Objective: To review and analyse the evidence for the cholesterol-lowering effect of ezetimibe in adult patients with hypercholesterolaemia who are not at low-density lipoprotein cholesterol (LDL‑C) goal on statin monotherapy.

Research design: Systematic review and meta-analysis.

Methods: MEDLINE and EMBASE were searched to identify ezetimibe randomised controlled trials (RCTs) published between January 1993 and December 2005. The meta-analysis combined data from RCTs, with a minimum treatment duration of 6 weeks, that compared treatment with ezetimibe 10 mg/day or placebo added to current statin therapy.

The difference between treatments was analysed for four co-primary outcomes: mean percentage change from baseline in total cholesterol (TC), LDL‑C, and high-density lipoprotein cholesterol (HDL‑C), and number of patients achieving LDL‑C treatment goal. Meta-analysis results are presented for a modified version of the inverse variance random effects model.

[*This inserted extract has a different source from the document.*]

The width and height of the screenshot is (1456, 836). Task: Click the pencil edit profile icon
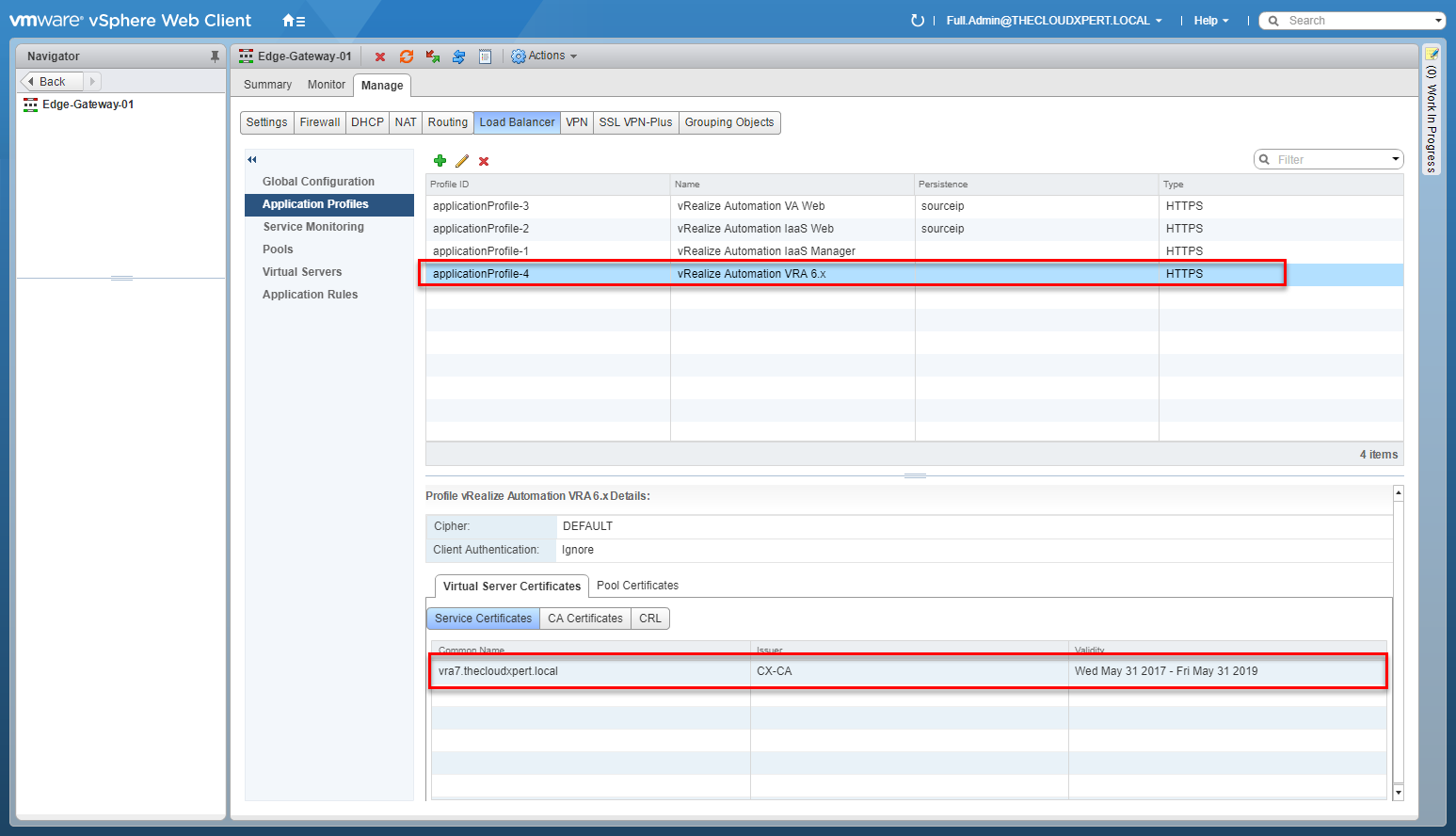[x=461, y=161]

Results: Five RCTs involving a total of 5039 patients were included in the meta-analysis. The weighted mean difference (WMD) between treatments significantly favoured the ezetimibe/statin combination over placebo/statin for TC (–16.1% (–17.3, –14.8); p < 0.0001), LDL‑C (–23.6% (–25.6, –21.7); p < 0.0001) and HDL‑C (1.7% (0.9, 2.5); p < 0.0001). The relative risk of reaching the LDL‑C treatment goal was significantly higher for patients on ezetimibe/statin relative to those on placebo/statin (3.4 (2.0, 5.6); p < 0.0001). In pre-defined sub-group analyses of studies in patients with coronary heart disease, the WMD between treatments remained significantly in favour of ezetimibe/statin ( p < 0.0001) for TC and LDL‑C but was no longer significant for HDL‑C. Elevations in creatine kinase, alanine aminotransferase or aspartate aminotransferase that were considered as an adverse effect did not differ significantly between treatments.

Conclusions: The meta-analysis we performed included only five studies and was restricted to analysis of the changes in cholesterol levels relative to baseline. However, the results suggest that ezetimibe co-administered with ongoing statin therapy provides significant additional lipid-lowering in patients not at LDL‑C goal on statin therapy alone, allowing more patients to reach their LDL‑C goal.